Scan the material below for lines with the word "entry". Reply with the count and no other words.

** Opening Data for the task block **

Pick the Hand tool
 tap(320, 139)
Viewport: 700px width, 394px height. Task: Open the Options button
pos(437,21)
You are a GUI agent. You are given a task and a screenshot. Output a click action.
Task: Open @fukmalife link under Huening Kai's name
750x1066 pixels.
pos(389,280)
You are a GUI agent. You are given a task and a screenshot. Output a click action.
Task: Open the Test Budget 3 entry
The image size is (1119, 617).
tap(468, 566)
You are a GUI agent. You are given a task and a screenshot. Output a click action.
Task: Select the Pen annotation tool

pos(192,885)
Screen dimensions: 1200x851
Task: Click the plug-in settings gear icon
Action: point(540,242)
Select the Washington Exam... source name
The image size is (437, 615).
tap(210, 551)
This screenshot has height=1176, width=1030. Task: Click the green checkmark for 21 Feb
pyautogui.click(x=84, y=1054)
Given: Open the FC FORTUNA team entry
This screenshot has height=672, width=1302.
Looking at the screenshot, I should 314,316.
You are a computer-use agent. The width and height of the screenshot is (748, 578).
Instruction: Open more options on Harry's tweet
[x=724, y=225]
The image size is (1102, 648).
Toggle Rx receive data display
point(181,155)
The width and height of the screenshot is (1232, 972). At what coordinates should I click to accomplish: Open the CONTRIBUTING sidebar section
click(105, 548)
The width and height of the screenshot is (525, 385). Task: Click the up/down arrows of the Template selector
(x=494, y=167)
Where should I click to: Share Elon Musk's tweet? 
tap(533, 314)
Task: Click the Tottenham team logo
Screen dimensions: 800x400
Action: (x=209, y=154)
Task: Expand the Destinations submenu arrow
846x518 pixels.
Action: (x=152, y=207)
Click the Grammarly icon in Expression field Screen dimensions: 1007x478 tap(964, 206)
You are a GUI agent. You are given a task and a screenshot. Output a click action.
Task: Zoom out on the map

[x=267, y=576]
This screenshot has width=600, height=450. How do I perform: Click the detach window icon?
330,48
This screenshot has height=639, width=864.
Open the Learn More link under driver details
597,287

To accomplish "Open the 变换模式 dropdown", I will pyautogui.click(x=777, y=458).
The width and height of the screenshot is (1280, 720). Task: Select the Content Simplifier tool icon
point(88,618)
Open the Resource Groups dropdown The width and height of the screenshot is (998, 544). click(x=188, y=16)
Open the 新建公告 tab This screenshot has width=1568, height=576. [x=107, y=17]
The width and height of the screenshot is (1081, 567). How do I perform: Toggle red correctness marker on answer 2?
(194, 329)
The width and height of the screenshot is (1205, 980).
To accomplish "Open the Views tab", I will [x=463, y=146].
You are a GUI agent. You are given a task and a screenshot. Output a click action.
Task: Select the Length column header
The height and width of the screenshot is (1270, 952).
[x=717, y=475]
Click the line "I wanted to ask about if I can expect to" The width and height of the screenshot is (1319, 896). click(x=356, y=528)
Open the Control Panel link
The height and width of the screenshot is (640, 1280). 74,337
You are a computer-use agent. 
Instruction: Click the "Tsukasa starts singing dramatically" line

** Closing Data for the task block **

▶ [Output for this exercise]
2